In 1965, Coors ranked just twelfth among brewers; by the early 1970s, it had climbed to fourth. At twelve million barrels, less than half the annual output at Anheuser-Busch, they had a long road to travel to catch up to the top three. The only way to do so was by going national, a route the family had resisted. But in 1975, company policy collided with the Supreme Court, which upheld a Federal Trade Commission ruling that found the company’s distribution policy amounted to price-fixing and restraint of trade. With Coors middlemen free to sell the beer anyplace they wanted, Joe and Bill took the company public. They still owned the controlling shares of stock, but the additional funds enabled them to build new breweries and play hardball with Busch and Uihlein.

It would not be easy. The Coors mystique stemmed largely from its lack of availability. Coors on a grocery shelf in, say, Nashville, lacked the panache and glamour of Coors smuggled out of Colorado in the trunk of a car. Nor did the Coors family politics sit well with others. Union organizers complained about being forced to take lie-detector tests, and teamsters in California, Coors’s most prized market, organized a successful boycott over a labor dispute. Latinos and gays boycotted, too, claiming the company practiced discrimination, an accusation that the Equal Opportunity Commission backed with formal charges. The company’s stock plunged as Joe and Bill Coors struggled to find their footing in this strange new terrain.

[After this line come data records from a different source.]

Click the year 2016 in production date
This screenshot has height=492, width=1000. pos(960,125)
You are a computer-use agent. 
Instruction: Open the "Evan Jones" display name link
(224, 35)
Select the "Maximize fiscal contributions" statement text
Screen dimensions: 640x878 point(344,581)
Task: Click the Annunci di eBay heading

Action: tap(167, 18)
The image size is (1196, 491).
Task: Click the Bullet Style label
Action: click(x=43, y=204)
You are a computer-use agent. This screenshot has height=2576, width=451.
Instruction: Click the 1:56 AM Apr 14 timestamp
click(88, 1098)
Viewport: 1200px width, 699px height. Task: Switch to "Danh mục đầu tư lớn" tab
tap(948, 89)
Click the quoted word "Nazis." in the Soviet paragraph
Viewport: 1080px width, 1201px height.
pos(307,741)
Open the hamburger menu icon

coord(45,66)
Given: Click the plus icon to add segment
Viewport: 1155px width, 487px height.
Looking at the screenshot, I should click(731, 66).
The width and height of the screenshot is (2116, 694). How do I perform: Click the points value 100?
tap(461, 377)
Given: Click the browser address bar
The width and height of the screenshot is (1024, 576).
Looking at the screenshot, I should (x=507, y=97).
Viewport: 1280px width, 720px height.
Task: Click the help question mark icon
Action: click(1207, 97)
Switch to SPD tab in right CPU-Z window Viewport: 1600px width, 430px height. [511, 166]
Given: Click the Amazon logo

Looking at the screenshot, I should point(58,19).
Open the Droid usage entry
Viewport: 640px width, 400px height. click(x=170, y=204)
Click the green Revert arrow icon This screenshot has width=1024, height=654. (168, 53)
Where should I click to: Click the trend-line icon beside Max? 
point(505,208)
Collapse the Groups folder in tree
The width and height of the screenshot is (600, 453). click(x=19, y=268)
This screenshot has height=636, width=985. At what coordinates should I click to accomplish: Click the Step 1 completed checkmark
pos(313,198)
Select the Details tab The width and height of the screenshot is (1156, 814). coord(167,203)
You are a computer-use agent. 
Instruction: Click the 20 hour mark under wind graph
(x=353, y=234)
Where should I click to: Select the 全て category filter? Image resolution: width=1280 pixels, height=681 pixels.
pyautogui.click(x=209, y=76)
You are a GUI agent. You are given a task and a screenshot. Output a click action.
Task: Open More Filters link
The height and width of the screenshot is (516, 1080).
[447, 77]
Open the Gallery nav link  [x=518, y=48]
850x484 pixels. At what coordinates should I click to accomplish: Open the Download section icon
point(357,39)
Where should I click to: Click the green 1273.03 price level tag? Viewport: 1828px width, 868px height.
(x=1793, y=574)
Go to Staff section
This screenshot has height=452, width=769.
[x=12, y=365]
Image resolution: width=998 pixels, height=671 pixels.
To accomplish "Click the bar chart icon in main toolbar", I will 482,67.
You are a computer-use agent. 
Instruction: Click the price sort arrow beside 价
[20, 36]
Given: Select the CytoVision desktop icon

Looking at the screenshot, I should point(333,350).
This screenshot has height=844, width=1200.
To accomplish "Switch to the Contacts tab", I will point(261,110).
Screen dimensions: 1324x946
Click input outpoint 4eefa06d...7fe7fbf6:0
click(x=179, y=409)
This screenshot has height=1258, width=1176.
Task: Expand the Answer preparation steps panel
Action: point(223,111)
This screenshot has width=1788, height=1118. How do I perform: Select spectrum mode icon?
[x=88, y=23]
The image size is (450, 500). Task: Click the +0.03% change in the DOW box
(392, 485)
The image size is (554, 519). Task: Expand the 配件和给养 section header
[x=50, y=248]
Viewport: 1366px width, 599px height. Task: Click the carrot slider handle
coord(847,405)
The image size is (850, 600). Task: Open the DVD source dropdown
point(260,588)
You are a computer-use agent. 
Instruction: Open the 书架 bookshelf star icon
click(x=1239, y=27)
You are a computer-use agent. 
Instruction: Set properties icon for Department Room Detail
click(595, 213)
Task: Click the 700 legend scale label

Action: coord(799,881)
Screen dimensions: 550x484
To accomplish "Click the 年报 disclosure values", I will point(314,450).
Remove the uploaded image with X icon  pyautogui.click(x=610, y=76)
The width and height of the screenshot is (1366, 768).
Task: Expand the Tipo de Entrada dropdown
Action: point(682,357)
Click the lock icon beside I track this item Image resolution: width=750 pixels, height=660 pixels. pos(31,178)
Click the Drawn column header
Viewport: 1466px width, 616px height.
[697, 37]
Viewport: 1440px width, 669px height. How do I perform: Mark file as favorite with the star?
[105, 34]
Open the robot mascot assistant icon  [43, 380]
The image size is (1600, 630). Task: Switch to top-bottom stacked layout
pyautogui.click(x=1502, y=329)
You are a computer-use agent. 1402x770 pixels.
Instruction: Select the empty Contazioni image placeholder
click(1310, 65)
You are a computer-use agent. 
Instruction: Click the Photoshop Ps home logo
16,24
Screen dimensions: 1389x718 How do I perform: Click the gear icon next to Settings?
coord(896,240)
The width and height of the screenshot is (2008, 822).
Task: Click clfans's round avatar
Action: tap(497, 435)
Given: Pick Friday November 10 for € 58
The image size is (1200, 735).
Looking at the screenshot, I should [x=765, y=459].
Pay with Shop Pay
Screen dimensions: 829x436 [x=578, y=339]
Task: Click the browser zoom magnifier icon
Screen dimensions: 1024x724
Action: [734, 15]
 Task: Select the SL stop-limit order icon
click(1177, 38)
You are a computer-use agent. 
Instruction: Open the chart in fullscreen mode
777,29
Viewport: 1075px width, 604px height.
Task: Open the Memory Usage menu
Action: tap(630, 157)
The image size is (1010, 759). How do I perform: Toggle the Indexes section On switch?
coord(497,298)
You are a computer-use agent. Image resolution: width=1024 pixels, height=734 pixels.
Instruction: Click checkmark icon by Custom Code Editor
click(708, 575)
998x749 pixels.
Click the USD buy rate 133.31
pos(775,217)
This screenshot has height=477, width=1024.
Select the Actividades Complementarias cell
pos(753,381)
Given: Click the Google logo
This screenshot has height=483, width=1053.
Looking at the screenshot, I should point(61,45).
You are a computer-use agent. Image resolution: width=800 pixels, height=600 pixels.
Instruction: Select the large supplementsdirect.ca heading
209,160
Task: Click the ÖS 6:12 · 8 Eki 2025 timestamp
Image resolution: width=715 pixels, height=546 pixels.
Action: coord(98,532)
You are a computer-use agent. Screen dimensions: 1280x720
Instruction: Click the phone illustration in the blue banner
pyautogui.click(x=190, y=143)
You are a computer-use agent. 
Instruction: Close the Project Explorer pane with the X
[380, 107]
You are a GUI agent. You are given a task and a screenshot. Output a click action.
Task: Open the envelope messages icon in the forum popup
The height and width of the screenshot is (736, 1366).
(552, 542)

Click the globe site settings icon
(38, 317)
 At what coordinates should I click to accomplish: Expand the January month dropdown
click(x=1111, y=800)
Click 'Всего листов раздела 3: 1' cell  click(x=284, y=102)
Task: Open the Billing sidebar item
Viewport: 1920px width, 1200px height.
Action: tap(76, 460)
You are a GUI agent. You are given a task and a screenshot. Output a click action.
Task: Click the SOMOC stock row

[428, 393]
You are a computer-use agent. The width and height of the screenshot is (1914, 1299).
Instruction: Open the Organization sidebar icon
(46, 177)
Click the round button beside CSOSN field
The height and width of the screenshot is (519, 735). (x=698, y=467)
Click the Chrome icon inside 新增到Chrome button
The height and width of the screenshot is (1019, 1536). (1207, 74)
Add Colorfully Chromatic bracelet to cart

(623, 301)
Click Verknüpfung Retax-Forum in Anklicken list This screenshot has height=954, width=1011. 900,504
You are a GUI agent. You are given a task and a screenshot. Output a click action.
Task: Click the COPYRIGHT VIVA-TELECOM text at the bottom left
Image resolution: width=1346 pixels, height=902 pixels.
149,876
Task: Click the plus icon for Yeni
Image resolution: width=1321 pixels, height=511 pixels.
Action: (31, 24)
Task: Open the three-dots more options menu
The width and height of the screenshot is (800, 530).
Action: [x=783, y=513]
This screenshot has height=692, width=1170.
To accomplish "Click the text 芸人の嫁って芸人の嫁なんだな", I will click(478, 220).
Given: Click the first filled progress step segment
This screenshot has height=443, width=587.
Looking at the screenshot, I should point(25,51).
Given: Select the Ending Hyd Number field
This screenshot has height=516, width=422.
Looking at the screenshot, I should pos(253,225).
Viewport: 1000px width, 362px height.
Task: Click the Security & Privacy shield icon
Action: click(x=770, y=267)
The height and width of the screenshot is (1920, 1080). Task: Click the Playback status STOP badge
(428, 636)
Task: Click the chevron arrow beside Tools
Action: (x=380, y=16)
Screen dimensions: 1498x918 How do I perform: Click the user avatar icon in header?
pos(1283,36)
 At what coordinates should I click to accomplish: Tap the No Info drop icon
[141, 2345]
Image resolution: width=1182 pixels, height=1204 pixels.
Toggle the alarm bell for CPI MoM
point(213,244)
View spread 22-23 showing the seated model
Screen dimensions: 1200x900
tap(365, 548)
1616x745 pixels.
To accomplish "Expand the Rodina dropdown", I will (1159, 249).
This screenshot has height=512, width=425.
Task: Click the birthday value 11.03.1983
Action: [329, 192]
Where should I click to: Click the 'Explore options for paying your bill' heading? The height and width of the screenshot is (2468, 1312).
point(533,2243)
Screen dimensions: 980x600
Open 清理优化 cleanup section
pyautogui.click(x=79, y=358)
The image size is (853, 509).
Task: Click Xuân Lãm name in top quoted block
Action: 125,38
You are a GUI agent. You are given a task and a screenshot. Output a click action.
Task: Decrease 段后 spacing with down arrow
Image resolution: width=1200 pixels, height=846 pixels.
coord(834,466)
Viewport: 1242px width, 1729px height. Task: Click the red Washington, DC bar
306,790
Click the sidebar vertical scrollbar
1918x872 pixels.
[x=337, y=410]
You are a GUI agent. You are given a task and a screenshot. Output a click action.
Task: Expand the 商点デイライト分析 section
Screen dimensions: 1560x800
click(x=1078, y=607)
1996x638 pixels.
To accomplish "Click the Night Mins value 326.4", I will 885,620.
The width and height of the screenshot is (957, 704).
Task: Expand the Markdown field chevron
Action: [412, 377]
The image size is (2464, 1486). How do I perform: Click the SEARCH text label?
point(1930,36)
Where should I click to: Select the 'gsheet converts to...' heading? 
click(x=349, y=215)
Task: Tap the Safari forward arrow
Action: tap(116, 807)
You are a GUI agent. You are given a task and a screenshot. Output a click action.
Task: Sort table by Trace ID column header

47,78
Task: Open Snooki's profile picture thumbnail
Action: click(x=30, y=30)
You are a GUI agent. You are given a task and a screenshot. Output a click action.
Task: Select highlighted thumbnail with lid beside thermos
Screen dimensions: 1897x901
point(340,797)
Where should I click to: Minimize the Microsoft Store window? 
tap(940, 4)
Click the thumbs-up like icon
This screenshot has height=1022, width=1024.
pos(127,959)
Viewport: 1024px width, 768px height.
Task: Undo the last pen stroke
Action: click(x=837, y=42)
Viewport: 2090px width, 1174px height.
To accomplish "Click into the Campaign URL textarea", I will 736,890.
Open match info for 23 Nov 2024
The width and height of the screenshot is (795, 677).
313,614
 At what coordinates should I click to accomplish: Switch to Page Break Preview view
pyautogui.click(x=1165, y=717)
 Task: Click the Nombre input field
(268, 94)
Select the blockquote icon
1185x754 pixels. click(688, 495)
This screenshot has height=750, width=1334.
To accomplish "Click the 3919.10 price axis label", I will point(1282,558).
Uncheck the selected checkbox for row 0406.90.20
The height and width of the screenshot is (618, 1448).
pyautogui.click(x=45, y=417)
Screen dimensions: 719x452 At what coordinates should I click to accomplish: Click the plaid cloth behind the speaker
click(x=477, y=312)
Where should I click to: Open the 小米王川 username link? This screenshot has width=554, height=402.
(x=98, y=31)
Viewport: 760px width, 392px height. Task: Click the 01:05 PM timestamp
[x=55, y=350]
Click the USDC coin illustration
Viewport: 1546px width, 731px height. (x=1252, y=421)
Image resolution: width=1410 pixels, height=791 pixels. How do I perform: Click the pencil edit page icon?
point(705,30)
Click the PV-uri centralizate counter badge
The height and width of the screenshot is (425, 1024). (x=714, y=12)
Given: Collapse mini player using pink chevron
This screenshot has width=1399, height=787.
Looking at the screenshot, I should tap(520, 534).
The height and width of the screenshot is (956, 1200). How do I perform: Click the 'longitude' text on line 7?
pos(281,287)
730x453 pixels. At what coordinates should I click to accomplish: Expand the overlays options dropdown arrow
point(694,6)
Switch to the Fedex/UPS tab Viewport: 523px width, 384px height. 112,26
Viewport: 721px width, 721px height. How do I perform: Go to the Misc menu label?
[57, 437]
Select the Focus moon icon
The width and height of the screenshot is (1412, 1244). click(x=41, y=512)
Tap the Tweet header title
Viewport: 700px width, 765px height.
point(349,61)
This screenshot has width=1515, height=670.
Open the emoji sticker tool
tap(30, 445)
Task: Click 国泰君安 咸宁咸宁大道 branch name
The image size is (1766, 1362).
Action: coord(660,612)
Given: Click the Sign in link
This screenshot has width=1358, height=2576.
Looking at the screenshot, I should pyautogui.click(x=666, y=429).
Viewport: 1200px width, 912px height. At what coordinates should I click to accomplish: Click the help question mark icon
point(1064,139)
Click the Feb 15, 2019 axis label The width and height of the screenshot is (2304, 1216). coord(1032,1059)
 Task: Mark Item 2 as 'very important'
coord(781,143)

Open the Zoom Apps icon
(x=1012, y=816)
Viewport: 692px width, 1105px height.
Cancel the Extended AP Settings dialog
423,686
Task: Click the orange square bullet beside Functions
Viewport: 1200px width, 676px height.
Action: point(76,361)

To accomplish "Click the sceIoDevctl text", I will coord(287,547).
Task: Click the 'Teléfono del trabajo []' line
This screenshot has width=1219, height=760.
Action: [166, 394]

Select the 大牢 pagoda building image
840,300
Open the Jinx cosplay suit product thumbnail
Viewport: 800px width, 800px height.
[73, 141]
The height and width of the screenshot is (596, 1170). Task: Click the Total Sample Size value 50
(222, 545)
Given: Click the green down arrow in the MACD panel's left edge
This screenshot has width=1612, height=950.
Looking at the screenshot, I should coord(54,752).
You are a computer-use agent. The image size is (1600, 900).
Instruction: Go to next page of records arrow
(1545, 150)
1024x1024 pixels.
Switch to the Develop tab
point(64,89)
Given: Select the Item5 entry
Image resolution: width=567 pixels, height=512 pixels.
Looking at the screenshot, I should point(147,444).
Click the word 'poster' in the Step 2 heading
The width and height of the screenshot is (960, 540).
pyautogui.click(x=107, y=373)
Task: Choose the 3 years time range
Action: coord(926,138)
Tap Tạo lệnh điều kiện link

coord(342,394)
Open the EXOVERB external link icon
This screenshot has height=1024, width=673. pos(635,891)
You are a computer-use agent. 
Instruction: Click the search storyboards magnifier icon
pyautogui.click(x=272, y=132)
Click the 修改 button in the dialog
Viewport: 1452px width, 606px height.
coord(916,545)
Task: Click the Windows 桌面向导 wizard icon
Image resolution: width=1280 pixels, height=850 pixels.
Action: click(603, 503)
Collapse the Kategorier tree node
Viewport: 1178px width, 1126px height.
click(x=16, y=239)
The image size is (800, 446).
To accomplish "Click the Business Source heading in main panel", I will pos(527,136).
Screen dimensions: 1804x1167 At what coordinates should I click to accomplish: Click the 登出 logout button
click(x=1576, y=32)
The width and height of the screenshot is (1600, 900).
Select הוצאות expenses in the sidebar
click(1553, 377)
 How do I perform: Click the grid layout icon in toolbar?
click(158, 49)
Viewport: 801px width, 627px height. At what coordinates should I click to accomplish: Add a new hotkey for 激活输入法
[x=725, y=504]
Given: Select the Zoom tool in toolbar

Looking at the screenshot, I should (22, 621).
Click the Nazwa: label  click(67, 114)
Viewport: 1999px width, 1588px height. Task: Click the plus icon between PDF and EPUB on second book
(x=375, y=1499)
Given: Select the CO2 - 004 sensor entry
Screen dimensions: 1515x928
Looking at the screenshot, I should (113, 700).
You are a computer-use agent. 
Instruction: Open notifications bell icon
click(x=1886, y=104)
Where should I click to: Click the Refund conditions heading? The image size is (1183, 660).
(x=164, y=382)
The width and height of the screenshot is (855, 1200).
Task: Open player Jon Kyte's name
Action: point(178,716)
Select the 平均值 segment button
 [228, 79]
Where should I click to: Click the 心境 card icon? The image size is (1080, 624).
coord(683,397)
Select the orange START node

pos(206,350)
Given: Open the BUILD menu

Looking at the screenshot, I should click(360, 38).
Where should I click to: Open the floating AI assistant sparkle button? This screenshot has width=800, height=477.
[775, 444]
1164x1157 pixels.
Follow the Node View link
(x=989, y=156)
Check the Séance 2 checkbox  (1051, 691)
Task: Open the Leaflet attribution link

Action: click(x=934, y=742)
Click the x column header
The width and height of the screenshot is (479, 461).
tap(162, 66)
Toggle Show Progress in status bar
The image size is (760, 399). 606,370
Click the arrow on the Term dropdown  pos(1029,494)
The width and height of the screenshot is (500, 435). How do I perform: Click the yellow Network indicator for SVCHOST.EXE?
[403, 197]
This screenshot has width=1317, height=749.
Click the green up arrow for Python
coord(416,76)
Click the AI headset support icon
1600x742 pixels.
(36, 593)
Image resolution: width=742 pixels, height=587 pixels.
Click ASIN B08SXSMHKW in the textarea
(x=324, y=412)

But if “local” beers like Coors were suddenly hip, imports were even hipper. American sales of German, French, Belgian, Mexican, and other foreign beers rose 88 percent in the first half of the 1970s. Import mania wasn’t hard to understand. As they had in the 1960s, adventurous baby boomers and the affluent middle-aged traveled abroad in record numbers, and they'returned home with a taste for European-style beers. Never mind that much of the imported beer was skunky from too much travel and not enough care; never mind that much of it was watery lager no better, and often worse, than the beers made by the American Big Brewers. All that mattered in the early 1970s was that imported beer, like homemade bread and organic gardening, allowed its drinkers to thumb their noses at the establishment, to assert their sophistication and worldliness. In that respect, there was not much difference between the import drinkers and those who, during the 1960s, drank Schlitz because the company’s advertising persuaded them that the beer bestowed an aura of prestige on those who consumed it. If beer had once been the province of the workingman and the saloon, it was now a badge signifying education and affluence.